Some 60,000 people have signed an online petition asking that U.S. President Barack H. Obama pardon and release Jonathan Pollard. Pollard, who has been in prison for some 28 years, and suffers from deteriorating health. Among those who have signed the petition are former President Yitzchak Navon, several Nobel Prize winners, artists, Knesset members, and public and corporate officials.

On Sunday, Purim Day, Rabbi Yisrael Meir Lau, Chief Rabbi of Tel Aviv, released a letter he planned to present to Obama, who is set to visit Israel next month. In the letter, Rabbi Lau tells Obama that he “stands at the head of a great country, whose power is measured not just in military and economic terms, but in its spiritual leadership as the staff-bearer of freedom and liberty.

“At the eastern gates of the United States stands a monument to freedom, which grants those entering the country the United States' 'national business card' – the desire for freedom for all people,” the letter said, referring to the Statue of Liberty.

“Mister President,” the letter continues. “It is now some 28 years – close to 10,000 days – that Jonathan Pollard is imprisoned in a jail in the U.S. He was convicted of the serious crime of transferring secure information to a foreign country, albeit a friendly one, the State of Israel. Those responsible have expressed a deep regret over their actions, even if it was done to protect Israel's security. Despite this, Jonathan continues to sit in prison, for a term unlike any other in the history of America,” Rabbi Lau wrote.

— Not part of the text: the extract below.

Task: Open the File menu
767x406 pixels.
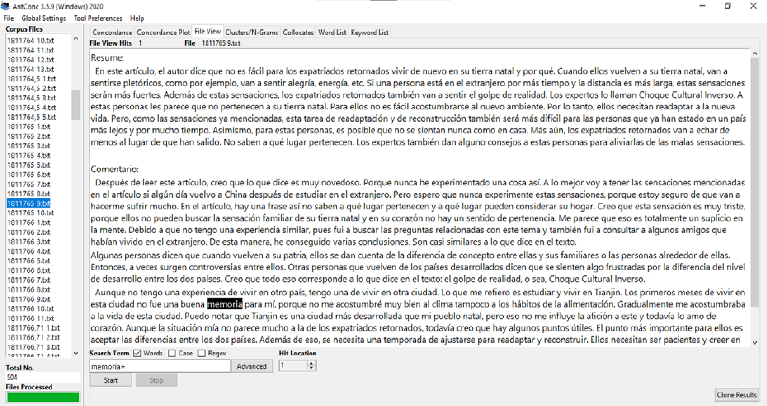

“Mr. President, following our President, Shimon Peres, and Prime Minister Binyamin Netanyahu, along with tens of thousands of Israelis as well as American leaders such as Secretaries of State Henry Kissinger and George Schultz, I, too, add my voice to the many asking you to consider pardoning Jonathan Pollard, and allow him to live the rest of his life with his wife Esther in Israel, which has granted him citizenship. This act, Mr. President, will inscribe upon the hearts of those who seek freedom around the world, as a humanitarian gesture that will make a major historical impact,” Rabbi Lau wrote.